The feeling I get from Hung is that of a lot of talent—both in front of and behind the camera—that hasn’t been applied toward a coherent goal. Jane gives a reliably excellent performance as Ray, a divorced high school teacher and coach severely down on his luck, trying to keep his dignity as he feels himself losing his place in the economy and his family. The role of frustrated poet-turned-pimp Tanya, meanwhile, ingeniously played to Adams’ twitchy, neurotic strengths. But the entire series is hung, as it were, on a difficult premise: the idea that Ray would stick with a gigolo gig that he still doesn’t seem entirely comfortable with or good at, and which seems to require tremendous time hunting down clients for every few hundred bucks. The second season at least acknowledges this; there’s a very funny scene in which Tanya hits up a successful pimp (Lennie James), who finds it hilarious that Ray only takes female clients—you can’t do that!, he scoffs. There’s no money in that!

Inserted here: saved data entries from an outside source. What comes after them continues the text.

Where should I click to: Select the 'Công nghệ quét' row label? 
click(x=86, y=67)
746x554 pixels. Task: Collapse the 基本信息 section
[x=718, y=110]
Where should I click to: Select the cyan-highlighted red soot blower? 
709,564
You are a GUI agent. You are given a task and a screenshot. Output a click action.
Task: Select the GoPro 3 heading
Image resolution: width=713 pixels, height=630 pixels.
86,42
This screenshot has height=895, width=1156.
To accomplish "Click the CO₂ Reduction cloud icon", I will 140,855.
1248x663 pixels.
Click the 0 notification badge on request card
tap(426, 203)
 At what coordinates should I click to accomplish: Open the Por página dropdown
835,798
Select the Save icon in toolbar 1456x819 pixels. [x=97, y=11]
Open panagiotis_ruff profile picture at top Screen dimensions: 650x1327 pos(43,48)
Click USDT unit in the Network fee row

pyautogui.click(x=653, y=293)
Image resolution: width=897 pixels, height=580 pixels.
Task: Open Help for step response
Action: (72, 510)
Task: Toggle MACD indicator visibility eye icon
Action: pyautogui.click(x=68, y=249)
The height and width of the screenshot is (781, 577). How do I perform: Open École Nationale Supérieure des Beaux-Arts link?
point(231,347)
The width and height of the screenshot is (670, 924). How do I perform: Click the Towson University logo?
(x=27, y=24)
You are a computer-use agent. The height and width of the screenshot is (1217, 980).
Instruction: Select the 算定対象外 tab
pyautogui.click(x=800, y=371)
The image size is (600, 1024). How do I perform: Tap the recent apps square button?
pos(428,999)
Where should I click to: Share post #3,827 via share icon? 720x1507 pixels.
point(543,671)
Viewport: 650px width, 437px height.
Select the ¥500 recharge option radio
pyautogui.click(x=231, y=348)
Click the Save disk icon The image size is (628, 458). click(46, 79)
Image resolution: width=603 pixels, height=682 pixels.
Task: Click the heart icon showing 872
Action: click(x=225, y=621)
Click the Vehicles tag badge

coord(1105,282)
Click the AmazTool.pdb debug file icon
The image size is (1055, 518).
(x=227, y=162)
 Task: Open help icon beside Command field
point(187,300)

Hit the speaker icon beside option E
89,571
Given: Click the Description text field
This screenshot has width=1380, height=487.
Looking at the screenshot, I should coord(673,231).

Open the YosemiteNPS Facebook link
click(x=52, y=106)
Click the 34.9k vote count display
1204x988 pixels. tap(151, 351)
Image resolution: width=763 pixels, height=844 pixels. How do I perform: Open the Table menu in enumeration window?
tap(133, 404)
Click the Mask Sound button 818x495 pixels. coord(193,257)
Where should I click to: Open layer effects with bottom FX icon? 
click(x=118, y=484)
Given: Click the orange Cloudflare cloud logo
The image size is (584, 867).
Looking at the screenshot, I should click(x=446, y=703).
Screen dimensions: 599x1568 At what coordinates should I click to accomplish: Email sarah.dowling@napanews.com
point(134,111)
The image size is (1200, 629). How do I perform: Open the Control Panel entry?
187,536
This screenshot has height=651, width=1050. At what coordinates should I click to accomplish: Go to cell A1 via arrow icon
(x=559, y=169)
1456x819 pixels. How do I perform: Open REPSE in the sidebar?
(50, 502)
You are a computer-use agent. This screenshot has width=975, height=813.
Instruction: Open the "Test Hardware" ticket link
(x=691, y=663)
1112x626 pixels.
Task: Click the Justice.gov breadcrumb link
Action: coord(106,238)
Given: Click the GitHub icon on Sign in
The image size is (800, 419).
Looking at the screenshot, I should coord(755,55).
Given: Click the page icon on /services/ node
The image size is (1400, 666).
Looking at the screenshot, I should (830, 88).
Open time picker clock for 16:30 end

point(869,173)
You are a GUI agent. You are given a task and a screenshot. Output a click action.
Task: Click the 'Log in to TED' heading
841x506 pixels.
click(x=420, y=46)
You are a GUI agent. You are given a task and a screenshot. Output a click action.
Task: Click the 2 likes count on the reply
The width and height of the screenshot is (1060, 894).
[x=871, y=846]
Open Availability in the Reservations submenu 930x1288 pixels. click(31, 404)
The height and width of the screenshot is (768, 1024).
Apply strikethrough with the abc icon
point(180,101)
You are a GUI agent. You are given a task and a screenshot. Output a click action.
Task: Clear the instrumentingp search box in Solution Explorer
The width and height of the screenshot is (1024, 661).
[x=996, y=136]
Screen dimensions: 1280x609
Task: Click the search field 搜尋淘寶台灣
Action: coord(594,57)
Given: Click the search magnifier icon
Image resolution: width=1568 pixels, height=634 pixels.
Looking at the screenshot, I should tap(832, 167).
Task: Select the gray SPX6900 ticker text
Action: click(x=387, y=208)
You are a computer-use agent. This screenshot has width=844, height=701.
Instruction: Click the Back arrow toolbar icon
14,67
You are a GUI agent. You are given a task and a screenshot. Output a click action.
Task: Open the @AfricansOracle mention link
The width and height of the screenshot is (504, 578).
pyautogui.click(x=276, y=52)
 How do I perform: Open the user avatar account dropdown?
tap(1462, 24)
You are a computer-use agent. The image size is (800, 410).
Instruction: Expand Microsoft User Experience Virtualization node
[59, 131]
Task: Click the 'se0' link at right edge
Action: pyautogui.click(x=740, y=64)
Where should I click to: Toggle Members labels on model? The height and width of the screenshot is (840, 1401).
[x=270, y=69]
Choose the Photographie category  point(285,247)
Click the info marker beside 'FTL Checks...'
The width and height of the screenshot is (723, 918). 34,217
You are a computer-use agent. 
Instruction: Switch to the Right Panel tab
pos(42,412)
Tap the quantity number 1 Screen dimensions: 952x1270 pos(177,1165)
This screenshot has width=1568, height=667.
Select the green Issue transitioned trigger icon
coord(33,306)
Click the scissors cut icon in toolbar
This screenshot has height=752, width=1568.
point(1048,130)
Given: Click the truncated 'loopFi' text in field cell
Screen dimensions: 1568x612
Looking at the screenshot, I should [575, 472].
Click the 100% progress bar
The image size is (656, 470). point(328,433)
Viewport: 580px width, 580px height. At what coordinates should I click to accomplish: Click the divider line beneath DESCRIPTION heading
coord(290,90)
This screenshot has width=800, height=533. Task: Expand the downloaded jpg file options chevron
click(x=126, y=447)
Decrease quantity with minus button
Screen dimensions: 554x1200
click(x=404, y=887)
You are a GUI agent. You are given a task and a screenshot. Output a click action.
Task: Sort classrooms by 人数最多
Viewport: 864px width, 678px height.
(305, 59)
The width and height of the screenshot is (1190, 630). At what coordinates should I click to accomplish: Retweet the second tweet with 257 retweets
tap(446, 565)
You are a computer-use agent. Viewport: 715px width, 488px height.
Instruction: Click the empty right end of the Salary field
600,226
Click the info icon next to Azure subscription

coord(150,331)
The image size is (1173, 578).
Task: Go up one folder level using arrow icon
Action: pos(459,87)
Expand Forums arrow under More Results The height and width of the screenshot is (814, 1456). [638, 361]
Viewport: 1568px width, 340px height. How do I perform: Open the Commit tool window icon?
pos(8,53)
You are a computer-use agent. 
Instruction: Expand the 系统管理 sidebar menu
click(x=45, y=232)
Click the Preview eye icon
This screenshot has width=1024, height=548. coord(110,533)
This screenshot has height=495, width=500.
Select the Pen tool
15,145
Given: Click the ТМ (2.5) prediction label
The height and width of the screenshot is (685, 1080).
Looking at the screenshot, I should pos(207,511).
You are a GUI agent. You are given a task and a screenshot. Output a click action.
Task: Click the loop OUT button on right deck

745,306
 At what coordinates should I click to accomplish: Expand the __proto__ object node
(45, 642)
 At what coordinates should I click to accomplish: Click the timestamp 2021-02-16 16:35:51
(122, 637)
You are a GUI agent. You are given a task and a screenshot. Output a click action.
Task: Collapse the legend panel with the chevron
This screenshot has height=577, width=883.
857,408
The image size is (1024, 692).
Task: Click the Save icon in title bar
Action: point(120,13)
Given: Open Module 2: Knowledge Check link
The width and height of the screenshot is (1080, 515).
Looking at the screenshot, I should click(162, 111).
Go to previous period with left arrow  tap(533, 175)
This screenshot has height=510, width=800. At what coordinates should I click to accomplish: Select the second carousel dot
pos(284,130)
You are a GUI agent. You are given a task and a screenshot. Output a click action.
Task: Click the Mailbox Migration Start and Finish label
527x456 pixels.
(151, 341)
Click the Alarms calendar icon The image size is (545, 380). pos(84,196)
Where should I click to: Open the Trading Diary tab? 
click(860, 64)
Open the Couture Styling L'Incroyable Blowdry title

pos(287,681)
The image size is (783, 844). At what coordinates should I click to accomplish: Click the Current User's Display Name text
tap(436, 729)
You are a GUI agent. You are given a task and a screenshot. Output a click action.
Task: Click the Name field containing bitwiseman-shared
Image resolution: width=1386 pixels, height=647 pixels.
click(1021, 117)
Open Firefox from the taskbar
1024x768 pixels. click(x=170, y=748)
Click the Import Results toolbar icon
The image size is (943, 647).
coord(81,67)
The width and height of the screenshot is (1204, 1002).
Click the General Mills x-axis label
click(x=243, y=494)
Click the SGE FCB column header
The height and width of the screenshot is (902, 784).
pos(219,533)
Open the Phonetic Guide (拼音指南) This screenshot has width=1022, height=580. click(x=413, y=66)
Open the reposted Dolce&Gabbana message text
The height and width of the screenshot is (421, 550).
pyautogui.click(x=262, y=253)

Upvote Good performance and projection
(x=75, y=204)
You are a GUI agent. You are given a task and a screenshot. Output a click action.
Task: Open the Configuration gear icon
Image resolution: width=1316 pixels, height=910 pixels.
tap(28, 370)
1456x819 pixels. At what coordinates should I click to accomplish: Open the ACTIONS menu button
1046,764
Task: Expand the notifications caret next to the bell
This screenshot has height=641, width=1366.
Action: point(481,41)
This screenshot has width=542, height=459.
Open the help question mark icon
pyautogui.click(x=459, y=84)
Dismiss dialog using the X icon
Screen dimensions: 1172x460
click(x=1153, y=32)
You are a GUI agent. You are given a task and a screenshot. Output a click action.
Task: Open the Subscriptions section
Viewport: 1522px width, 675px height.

I don’t go along with the common criticism of Hung, that, for a comedy, it’s not very funny. I mean, that’s true enough—Hung isn’t a bust-your-gut, forget-your-troubles comedy. It’s more of a wince-and-smile-ruefully comedy. I’m fine with that, though; in movies, for some reason, people are more accepting of gray areas between comedy and drama, whereas TV has for some reason conditioned us to believe that laff-a-minute sitcoms and deep-dark dramas are the ideal of their respective fields. If you want hilarious diversion, yeah, this is not the show for you. My issue with Hung is that it’s actually a better show when it deals with things that have little to do with its central premise: a subplot in the new season, for instance, in which Ray is coaching his school’s baseball team through what, due to budget cuts, may be their last season.

At times, Hung is a clear-eyed story about desperate measures in desperate times in (I say this as a Michigan native) a desperate area. But I sometimes feel that it’s discovering, too late, that it would have been better off starting from a different premise. It would be hard to turn it into a high-school baseball story called Hung, though. Unless you were talking about a hanging slider.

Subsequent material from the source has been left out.